■ **Quoted text**
• • •

By Alexander Baron     May 10, 2012 in Politics
How would you like to store your e-mails and everything else you post on-line free of charge? Better still, how would you like the government to do it?
The Open Rights Group is mounting a new attack on the Data Retention Directive, which is yet another assault on both our individual liberty and our national sovereignty by that overpaid bunch of ne'er-do-wells in Strasbourg.
In the run up to the last general election, the Liberal Democrats, especially Nick Clegg, made a lot of noise about freedom. Guess what? That's all it was, noise.
According to the mailing (citations have been removed):
The “Snoopers’ Charter”: the Communications Data Bill is about to be published by the government.
When the coalition was elected, they promised that:
“We will end the storage of internet and email records without good reason”
Nick Clegg added:
"We won't hold your internet and email records when there is just no reason to do so."
Now, the government is saying that companies like Facebook and Google must keep your email and messaging records for 12 months, whether or not you are under suspicion: and that the records (not the content) must be handed over on the say-so of a police officer.
The government are asking for powers to intercept and collect information about who you talk to online by snooping on your Internet traffic, in case companies based outside the UK don’t agree to hand over your information.
That makes us all a suspect. Instead of being under surveillance when there is evidence of wrongdoing, you will be under suspicion by default.

• • •

■ **Material provided**
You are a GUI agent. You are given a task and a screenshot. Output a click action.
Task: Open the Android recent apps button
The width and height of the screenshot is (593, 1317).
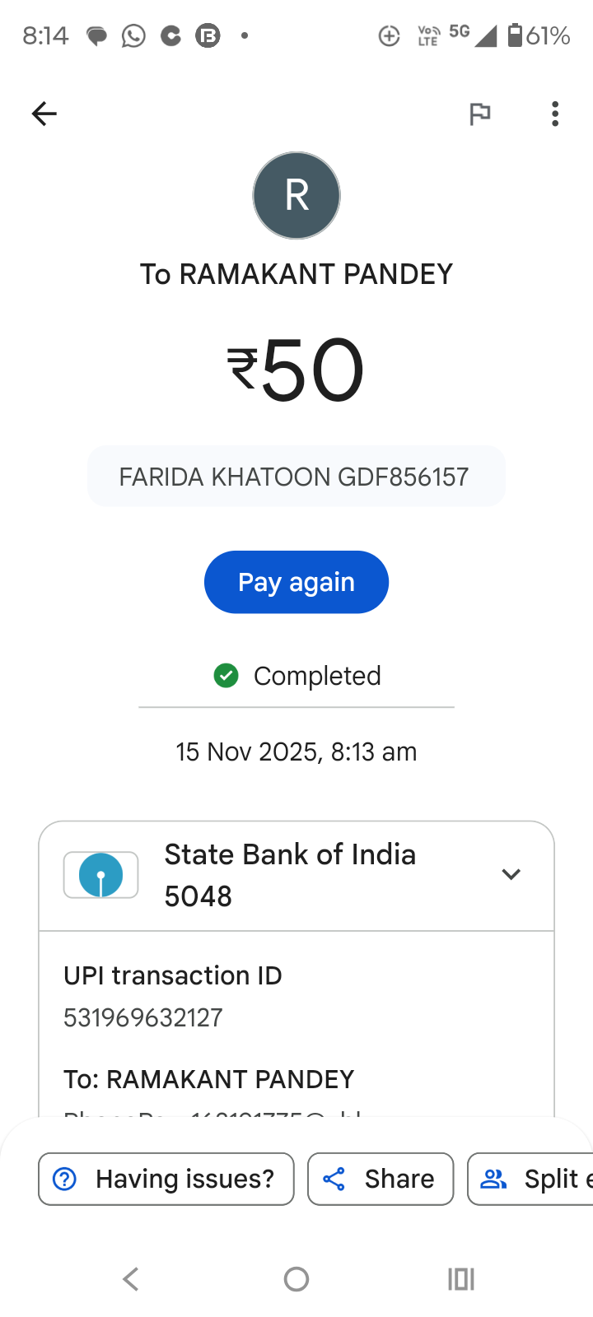[461, 1278]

• • •

■ **Direction**
Can you reproduce, word for word, the part of the data retention article starting with "By Alexander Baron" and going on through "ne'er-do-wells in Strasbourg."?

■ **Problem solution**
By Alexander Baron     May 10, 2012 in Politics
How would you like to store your e-mails and everything else you post on-line free of charge? Better still, how would you like the government to do it?
The Open Rights Group is mounting a new attack on the Data Retention Directive, which is yet another assault on both our individual liberty and our national sovereignty by that overpaid bunch of ne'er-do-wells in Strasbourg.